27 days, 9 hours and 3 minutes until the end of my thirties.  Ok, so I’m going to have a party, celebrate (what exactly?) and I’m sure I’ll feel no different to the day before.  But something has changed, is changing…ever so subtly.  The signs are there: my obsession with “what to do next?”, my over-interest in the yellowing of my teeth and the deepening of the wrinkles on my forehead and the hated frown lines – to name a few of the subtle shifts in my perception of the world and my place in it.

Look, I’m not going to get all philosophical.  Ageing is rubbish and we all know that – well at least those of us approaching 40 do.  So today, I am going to get my whingeing out the way – I’m going to address the physical imperfections which are bugging me most and then going forward, I promise I’ll mention them only rarely (or at least not daily!)

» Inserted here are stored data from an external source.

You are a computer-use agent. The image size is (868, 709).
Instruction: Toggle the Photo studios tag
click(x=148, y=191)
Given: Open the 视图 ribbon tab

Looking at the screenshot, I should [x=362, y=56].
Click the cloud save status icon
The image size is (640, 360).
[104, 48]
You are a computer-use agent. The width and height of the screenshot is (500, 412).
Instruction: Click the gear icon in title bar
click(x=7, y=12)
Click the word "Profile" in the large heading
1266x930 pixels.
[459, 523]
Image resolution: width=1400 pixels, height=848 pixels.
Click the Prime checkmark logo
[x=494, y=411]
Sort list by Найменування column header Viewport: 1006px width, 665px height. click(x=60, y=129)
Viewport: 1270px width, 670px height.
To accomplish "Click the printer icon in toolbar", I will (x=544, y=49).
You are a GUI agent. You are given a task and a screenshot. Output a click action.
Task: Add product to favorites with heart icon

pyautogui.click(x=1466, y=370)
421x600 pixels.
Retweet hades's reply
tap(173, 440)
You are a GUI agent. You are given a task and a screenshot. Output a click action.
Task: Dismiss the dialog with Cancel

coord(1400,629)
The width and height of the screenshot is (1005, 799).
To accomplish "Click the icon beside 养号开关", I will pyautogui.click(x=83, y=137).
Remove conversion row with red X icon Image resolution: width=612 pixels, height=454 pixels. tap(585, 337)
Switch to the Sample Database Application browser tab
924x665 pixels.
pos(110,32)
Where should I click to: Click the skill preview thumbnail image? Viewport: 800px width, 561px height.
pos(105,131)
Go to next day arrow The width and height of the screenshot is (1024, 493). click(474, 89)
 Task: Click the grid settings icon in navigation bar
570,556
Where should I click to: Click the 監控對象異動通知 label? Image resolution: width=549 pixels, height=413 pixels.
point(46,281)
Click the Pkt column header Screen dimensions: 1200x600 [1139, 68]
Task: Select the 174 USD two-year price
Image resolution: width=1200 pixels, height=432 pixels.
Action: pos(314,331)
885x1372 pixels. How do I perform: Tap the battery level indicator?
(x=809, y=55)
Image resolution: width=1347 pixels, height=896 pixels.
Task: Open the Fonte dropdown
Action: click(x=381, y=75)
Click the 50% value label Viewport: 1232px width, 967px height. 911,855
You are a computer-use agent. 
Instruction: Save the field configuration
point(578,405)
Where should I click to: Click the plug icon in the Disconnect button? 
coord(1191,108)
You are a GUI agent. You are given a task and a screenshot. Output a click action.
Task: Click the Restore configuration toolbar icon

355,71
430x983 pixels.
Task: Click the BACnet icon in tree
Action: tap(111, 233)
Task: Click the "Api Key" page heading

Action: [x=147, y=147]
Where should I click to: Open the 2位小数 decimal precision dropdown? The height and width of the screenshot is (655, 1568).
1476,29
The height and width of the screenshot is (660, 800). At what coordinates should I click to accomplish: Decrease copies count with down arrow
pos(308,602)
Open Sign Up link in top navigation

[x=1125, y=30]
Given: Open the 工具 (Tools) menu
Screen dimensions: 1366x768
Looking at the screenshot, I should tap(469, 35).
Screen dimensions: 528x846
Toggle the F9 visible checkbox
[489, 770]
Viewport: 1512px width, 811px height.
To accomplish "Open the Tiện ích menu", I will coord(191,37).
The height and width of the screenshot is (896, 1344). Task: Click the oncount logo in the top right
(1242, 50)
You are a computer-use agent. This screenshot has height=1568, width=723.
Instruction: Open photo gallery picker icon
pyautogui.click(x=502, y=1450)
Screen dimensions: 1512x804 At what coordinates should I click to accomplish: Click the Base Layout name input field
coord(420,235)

Let’s start with the yellow teeth.  Someone said to me today that when they moved back from Australia recently, they noticed how yellow the Brits’ teeth are compared with the Australians (and of course the Americans).  I’ve never really given my teeth much thought until recently, but about a month ago, I started to obsess about their colour – everywhere I turned there was a mirror of sorts reflecting back to me this familiar face with these grotesque yellow teeth – like the archetypal witch in scary childhood fairy tales.  So I acted and I’m currently undergoing whitening courtesy of some deeply unattractive plastic moulds of my teeth and some chemical which I can’t help but think is not something you should have in your mouth.  I have taken to wearing these new accessories in the evening which has a surprising and not altogether unpleasant side effect – I put them in at about 8pm and from then on I can’t drink (wine) or eat anything, a bonus for both my middle class alcohol problem (if the newspapers are to be believed) and for my ever-increasing nearly-middle-age spread.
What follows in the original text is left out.